Domingo 21 de marzo de 1993, 6.30 p.m. / Transcripción: viernes 20 de agosto de 2021 / #YoMeQuedoEnCasa
Los sábados, muy temprano, hago compras en la feria del agricultor. Frutas, verduras, semillas y flores refrescan mis pupilas con su estética inigualable. Me pierdo en laberintos de cebollas cobrizas, de brócolis apretados de verde y de un hermoso señor con hermoso sombrero que me da agua de pipa. Resisto a la belleza del anaranjado de la zanahoria, el morado de la berenjena o el rojo de los mangos maduros, como no lo lograba al comienzo de mis incursiones en este ambiente vibrante. Sé, ahora, que compraré y el tope del dinero disponible me condiciona. Por la tarde trabajo hasta las 5 en la OPS.
En las noches hacemos una lectura común con mis hijos, vemos una película generalmente mala, o salimos al teatro donde, algunas veces, nos toca una buena función. Ayer fuimos al Arlequín y, más que el teatro, disfrutamos las risas entre nosotros, la caminata por San José. Somos un trío apiñado y eso, a veces, me preocupa pero, sin juicios, digo: es así, estamos apiñados. Ver la cara de Enrique o recibir el abrazo de Juan Luis después de cada día de trabajo es algo que espero y necesito. A veces, solo el pensarlo me hace aligerar el paso o tomar un taxi con urgencia.
Los domingos hacemos limpieza profunda en el pequeño apartamento de Condominios Topacio. La mayoría de las veces estoy animada, cantando y dando orientaciones que amenazan convertirse en problemas cuando veo lo difícil que es, para los muchachos, hacer los quehaceres que les tocan. Respiro. Pienso en una flor y me comprometo conmigo a no tirar la gorra porque sé que esto va para largo.
Justo en medio de la escoba, el lampazo, la ropa sucia, los platos, los libros desordenados, las increpaciones a los hijos, mis fantasías se dan cita mientras el apartamento va quedando ordenado, limpio, bello, listo para cobijarnos la semana que inicia mañana.
Sola en mi dormitorio, el epílogo del domingo es igual al de todos los días de la semana: me desbordo en agradecimientos a la vida por sobrevivir a la ausencia del amor, por las risas de mis hijos, sus uniformes, sus cuadernos, mi trabajo, las sábanas limpias, la música suave, el incienso.
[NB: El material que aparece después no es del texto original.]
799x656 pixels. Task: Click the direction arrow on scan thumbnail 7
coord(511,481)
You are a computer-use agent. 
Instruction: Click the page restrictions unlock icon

Estoy completa o no soy nada y, en ambos casos, no sé si existo, soy, siento, tengo historia. Liviana me uno a las estrellas, los peces, las personas con quienes he estado ese día y otras de otros días y otras épocas, conmoviéndome. Bendigo al amor reiteradamente hasta conciliar el sueño. Su ausencia me dimensiona su magnitud.
Amo el dolor de esa fantasía, acepto morir o enloquecer por esa fantasía. Ella expresa reivindicaciones nobles, tiernas, atávicas: lo genial y lo sublime, lo tenue y lo concreto, la locura y la inocencia. Acepto que eso es lo que tengo entre las manos, mi fantasía, es lo que la vida me permite y así la quiero. También la soledad que supone.
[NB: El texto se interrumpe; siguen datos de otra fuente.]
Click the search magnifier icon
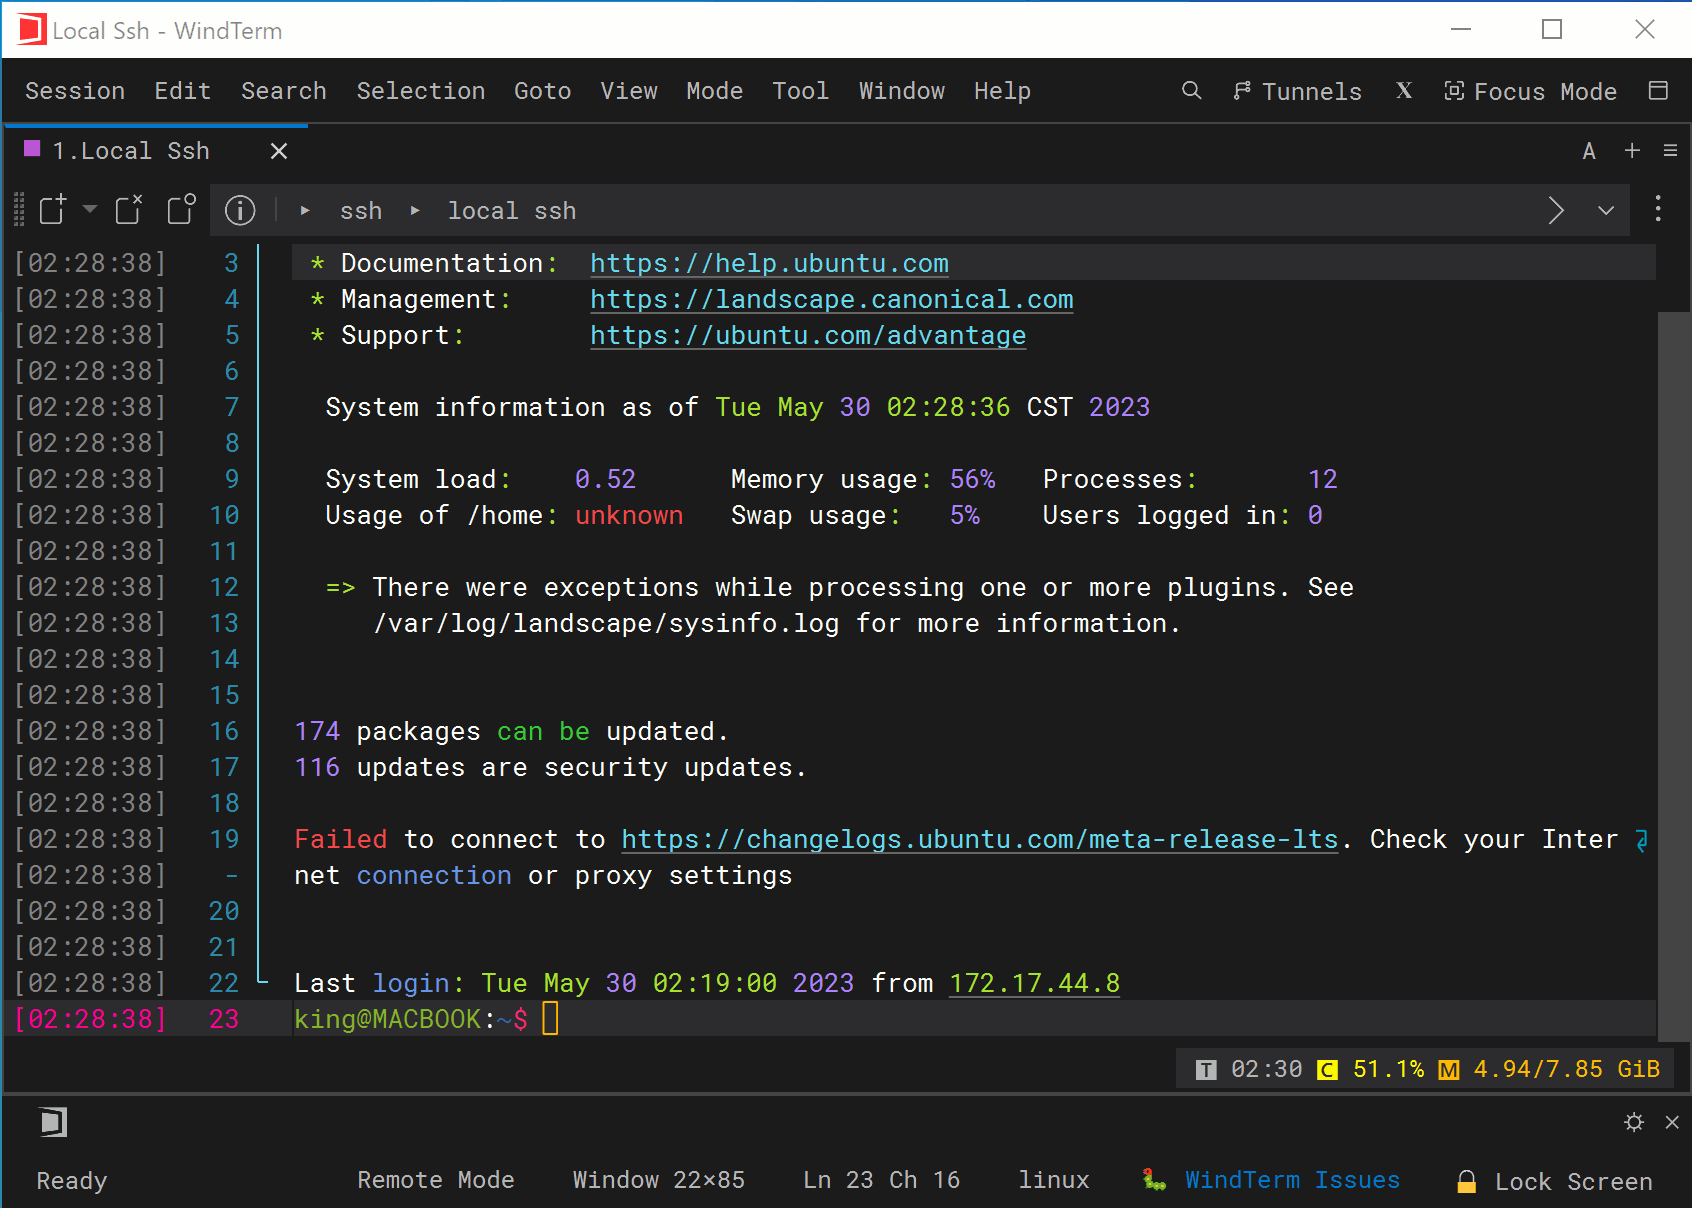click(1191, 91)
Talvez por esta mi vida en fantasía es que mis pasos, coherentes y equilibrados para otros, para mí son fantásticos, caóticos, extraordinarios, luminosos; e igual que mi necesidad, son atrevidos de andar tan inseguros. Hay una tensión que mueve cada nervio, cada músculo mío, una búsqueda intrínseca en cada despertar y en cada uña, un susurro en mis células, un oráculo apretado en mis huesos.
Lloro en mi almohada. Antes de nacer fui una laguna quieta que la despertó un abrazo: el de mi padre con mi madre. Ellos no supieron de mi turbulencia.